§ **Directions**: Each record has to be repeated exactly as given.

*** Opening Data supplied ***

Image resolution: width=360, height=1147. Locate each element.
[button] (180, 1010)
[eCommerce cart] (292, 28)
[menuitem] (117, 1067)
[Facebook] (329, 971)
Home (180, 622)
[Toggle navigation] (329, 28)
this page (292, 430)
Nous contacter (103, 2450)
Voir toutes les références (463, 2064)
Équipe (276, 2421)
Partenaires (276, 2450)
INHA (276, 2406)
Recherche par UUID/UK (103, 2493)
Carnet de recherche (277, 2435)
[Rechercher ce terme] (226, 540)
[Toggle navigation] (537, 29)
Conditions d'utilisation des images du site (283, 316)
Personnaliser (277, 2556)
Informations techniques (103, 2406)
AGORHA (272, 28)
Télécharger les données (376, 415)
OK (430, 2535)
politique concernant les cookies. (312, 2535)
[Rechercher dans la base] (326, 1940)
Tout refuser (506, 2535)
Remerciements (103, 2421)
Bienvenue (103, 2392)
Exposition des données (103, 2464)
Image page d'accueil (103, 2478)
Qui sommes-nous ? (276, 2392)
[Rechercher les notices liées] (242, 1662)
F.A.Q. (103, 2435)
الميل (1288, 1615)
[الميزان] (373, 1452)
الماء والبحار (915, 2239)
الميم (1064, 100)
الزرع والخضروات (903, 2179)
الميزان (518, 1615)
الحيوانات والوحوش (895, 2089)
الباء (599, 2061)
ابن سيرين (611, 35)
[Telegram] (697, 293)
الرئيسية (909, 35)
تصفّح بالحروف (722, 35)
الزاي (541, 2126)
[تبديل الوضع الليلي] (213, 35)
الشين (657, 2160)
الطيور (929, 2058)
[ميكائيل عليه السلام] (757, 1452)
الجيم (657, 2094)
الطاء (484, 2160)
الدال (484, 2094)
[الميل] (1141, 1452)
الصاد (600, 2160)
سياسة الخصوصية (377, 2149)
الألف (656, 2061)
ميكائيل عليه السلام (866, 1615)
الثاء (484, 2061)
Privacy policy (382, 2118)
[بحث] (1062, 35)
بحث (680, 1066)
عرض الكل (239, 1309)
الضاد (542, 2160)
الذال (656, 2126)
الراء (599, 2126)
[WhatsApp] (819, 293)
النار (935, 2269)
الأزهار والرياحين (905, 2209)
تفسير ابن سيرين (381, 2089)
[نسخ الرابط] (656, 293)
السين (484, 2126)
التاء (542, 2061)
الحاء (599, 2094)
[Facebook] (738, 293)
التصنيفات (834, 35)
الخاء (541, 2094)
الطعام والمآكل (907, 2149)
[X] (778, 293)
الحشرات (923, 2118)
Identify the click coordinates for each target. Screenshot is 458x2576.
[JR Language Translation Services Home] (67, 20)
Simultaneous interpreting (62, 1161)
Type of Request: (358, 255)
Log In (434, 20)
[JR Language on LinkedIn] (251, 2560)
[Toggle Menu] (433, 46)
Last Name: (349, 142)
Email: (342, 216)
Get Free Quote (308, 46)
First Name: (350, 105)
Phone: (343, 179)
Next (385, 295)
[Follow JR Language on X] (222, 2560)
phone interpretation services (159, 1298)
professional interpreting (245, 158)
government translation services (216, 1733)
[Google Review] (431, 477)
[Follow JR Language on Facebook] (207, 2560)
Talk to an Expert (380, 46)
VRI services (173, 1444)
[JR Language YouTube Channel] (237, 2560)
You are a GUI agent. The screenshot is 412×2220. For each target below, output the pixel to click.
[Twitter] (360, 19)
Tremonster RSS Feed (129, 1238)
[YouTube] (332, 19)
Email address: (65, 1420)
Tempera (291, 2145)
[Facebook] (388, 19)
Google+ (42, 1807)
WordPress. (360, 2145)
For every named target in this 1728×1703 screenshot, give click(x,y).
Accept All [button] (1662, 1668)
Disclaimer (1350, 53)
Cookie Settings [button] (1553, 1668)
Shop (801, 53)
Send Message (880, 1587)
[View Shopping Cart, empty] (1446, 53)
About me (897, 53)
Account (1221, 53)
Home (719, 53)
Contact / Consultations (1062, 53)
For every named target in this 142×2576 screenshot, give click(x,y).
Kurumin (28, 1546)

*** Closing Data supplied ***

§ **Reply to the exercise**:
Image resolution: width=360, height=1147. Locate each element.
[button] (180, 1010)
[eCommerce cart] (292, 28)
[menuitem] (117, 1067)
[Facebook] (329, 971)
Home (180, 622)
[Toggle navigation] (329, 28)
this page (292, 430)
Nous contacter (103, 2450)
Voir toutes les références (463, 2064)
Équipe (276, 2421)
Partenaires (276, 2450)
INHA (276, 2406)
Recherche par UUID/UK (103, 2493)
Carnet de recherche (277, 2435)
[Rechercher ce terme] (226, 540)
[Toggle navigation] (537, 29)
Conditions d'utilisation des images du site (283, 316)
Personnaliser (277, 2556)
Informations techniques (103, 2406)
AGORHA (272, 28)
Télécharger les données (376, 415)
OK (430, 2535)
politique concernant les cookies. (312, 2535)
[Rechercher dans la base] (326, 1940)
Tout refuser (506, 2535)
Remerciements (103, 2421)
Bienvenue (103, 2392)
Exposition des données (103, 2464)
Image page d'accueil (103, 2478)
Qui sommes-nous ? (276, 2392)
[Rechercher les notices liées] (242, 1662)
F.A.Q. (103, 2435)
الميل (1288, 1615)
[الميزان] (373, 1452)
الماء والبحار (915, 2239)
الميم (1064, 100)
الزرع والخضروات (903, 2179)
الميزان (518, 1615)
الحيوانات والوحوش (895, 2089)
الباء (599, 2061)
ابن سيرين (611, 35)
[Telegram] (697, 293)
الرئيسية (909, 35)
تصفّح بالحروف (722, 35)
الزاي (541, 2126)
[تبديل الوضع الليلي] (213, 35)
الشين (657, 2160)
الطيور (929, 2058)
[ميكائيل عليه السلام] (757, 1452)
الجيم (657, 2094)
الطاء (484, 2160)
الدال (484, 2094)
[الميل] (1141, 1452)
الصاد (600, 2160)
سياسة الخصوصية (377, 2149)
الألف (656, 2061)
ميكائيل عليه السلام (866, 1615)
الثاء (484, 2061)
Privacy policy (382, 2118)
[بحث] (1062, 35)
بحث (680, 1066)
عرض الكل (239, 1309)
الضاد (542, 2160)
الذال (656, 2126)
الراء (599, 2126)
[WhatsApp] (819, 293)
النار (935, 2269)
الأزهار والرياحين (905, 2209)
تفسير ابن سيرين (381, 2089)
[نسخ الرابط] (656, 293)
السين (484, 2126)
التاء (542, 2061)
الحاء (599, 2094)
[Facebook] (738, 293)
التصنيفات (834, 35)
الخاء (541, 2094)
الطعام والمآكل (907, 2149)
[X] (778, 293)
الحشرات (923, 2118)
Identify the click coordinates for each target. Screenshot is 458x2576.
[JR Language Translation Services Home] (67, 20)
Simultaneous interpreting (62, 1161)
Type of Request: (358, 255)
Log In (434, 20)
[JR Language on LinkedIn] (251, 2560)
[Toggle Menu] (433, 46)
Last Name: (349, 142)
Email: (342, 216)
Get Free Quote (308, 46)
First Name: (350, 105)
Phone: (343, 179)
Next (385, 295)
[Follow JR Language on X] (222, 2560)
phone interpretation services (159, 1298)
professional interpreting (245, 158)
government translation services (216, 1733)
[Google Review] (431, 477)
[Follow JR Language on Facebook] (207, 2560)
Talk to an Expert (380, 46)
VRI services (173, 1444)
[JR Language YouTube Channel] (237, 2560)
You are a GUI agent. The screenshot is 412×2220. For each target below, output the pixel to click.
[Twitter] (360, 19)
Tremonster RSS Feed (129, 1238)
[YouTube] (332, 19)
Email address: (65, 1420)
Tempera (291, 2145)
[Facebook] (388, 19)
Google+ (42, 1807)
WordPress. (360, 2145)
For every named target in this 1728×1703 screenshot, give click(x,y).
Accept All [button] (1662, 1668)
Disclaimer (1350, 53)
Cookie Settings [button] (1553, 1668)
Shop (801, 53)
Send Message (880, 1587)
[View Shopping Cart, empty] (1446, 53)
About me (897, 53)
Account (1221, 53)
Home (719, 53)
Contact / Consultations (1062, 53)
For every named target in this 142×2576 screenshot, give click(x,y).
Kurumin (28, 1546)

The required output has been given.